Fixed-point types are a useful replacement for floating point types which require many clock cycle to complete. Unless the entire range of the floating-point type is required, the same accuracy can often be implemented with a fixed-point type resulting in the same accuracy with smaller and faster hardware.

A summary of the ap_fixed type identifiers is provided in the following table.

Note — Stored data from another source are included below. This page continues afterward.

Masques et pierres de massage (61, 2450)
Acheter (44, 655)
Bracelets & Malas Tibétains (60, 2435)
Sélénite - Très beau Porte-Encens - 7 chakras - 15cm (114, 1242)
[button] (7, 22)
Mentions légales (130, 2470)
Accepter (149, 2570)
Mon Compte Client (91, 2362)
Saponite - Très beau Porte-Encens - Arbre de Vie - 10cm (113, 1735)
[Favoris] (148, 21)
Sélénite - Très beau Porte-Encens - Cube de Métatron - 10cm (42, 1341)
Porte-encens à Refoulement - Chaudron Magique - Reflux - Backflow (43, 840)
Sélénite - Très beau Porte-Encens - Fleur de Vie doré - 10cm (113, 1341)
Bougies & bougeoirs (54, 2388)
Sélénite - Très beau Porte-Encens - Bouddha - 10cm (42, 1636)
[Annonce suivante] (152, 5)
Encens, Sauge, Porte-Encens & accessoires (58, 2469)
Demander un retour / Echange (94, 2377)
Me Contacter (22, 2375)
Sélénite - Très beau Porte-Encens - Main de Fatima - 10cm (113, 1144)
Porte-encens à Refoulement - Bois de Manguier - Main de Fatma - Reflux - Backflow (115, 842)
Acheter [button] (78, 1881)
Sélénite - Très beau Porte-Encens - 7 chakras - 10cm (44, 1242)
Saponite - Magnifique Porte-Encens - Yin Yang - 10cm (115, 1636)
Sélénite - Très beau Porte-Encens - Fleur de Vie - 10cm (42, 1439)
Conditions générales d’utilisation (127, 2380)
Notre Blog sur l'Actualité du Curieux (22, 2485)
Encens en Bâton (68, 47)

Table 1. Fixed-Point Identifier Summary
Identifier Description
W Word length in bits
I The number of bits used to represent the integer value, that is, the number of integer bits to the left of the binary point. When this value is negative, it represents the number of implicit sign bits (for signed representation), or the number of implicit zero bits (for unsigned representation) to the right of the binary point. For example,
ap_fixed<2, 0> a = -0.5;    // a can be -0.5,

ap_ufixed<1, 0> x = 0.5;    // 1-bit representation. x can be 0 or 0.5
ap_ufixed<1, -1> y = 0.25;  // 1-bit representation. y can be 0 or 0.25
const ap_fixed<1, -7> z = 1.0/256;  // 1-bit representation for z = 2^-8
Q Quantization mode: This dictates the behavior when greater precision is generated than can be defined by smallest fractional bit in the variable used to store the result.
ap_fixed Types Description
AP_RND Round to plus infinity
AP_RND_ZERO Round to zero
AP_RND_MIN_INF Round to minus infinity
AP_RND_INF Round to infinity
AP_RND_CONV Convergent rounding
AP_TRN Truncation to minus infinity (default)
AP_TRN_ZERO Truncation to zero

Overflow mode: This dictates the behavior when the result of an operation exceeds the maximum (or minimum in the case of negative numbers) possible value that can be stored in the variable used to store the result.

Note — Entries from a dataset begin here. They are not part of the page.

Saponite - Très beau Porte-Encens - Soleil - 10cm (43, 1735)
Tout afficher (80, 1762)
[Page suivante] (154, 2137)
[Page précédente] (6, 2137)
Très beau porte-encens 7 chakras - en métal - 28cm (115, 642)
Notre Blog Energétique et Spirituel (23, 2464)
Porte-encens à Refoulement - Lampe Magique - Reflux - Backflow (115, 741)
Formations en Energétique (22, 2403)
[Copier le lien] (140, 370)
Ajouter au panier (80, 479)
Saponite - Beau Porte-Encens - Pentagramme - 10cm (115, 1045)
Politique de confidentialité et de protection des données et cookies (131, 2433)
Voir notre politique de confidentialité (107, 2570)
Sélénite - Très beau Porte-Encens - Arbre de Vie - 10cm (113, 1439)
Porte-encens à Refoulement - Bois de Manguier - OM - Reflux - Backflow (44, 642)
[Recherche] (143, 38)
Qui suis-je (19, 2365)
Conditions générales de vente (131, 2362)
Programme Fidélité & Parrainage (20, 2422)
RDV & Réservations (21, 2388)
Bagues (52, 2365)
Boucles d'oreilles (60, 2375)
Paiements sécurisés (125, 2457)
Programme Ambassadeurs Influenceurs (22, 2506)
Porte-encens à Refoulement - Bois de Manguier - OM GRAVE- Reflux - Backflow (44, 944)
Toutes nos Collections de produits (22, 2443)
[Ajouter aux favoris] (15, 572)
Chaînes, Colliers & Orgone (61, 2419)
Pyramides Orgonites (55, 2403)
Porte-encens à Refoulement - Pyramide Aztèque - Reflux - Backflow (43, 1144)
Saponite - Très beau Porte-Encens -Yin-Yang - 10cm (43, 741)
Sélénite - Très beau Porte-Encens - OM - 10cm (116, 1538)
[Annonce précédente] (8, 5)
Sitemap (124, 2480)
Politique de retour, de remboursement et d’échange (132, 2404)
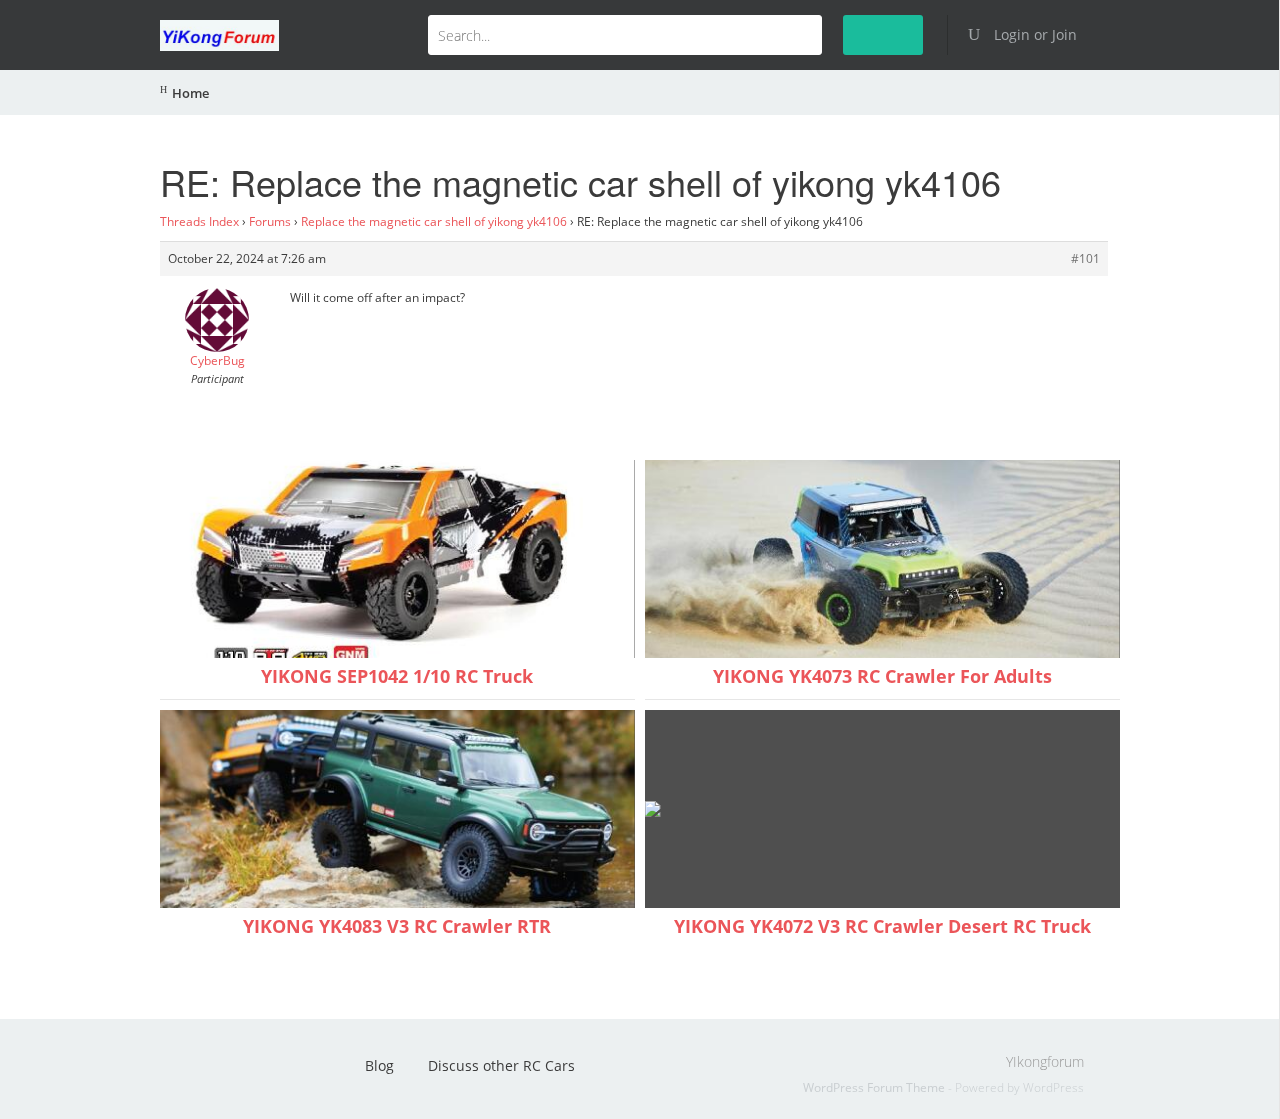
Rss (185, 1072)
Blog (379, 1065)
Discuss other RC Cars (501, 1065)
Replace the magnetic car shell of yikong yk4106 (434, 221)
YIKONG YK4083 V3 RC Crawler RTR (397, 926)
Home (190, 93)
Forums (270, 221)
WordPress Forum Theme (875, 1087)
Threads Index (199, 221)
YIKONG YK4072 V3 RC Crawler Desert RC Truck (882, 926)
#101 (1085, 258)
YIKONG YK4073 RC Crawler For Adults (882, 676)
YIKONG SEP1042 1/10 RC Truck (397, 676)
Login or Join (1033, 34)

ap_fixed Types Description
AP_SAT 1 Saturation
AP_SAT_ZERO 1 Saturation to zero
AP_SAT_SYM 1 Symmetrical saturation
AP_WRAP Wrap around (default)
AP_WRAP_SM Sign magnitude wrap around
N This defines the number of saturation bits in overflow wrap modes.
  1. Using the AP_SAT* modes can result in higher resource usage as extra logic will be needed to perform saturation and this extra cost can be as high as 20% additional LUT usage.

The default maximum width allowed for ap_[u]fixed data types is 1024 bits. This default may be overridden by defining the macro AP_INT_MAX_W with a positive integer value less than or equal to 4096 before inclusion of the ap_int.h header file.

Important: ROM Synthesis can take a long time when using APFixed:. Changing it to int results in a quicker synthesis. For example:

static ap_fixed<32> a[32][depth] =

Can be changed to:

static int a[32][depth] =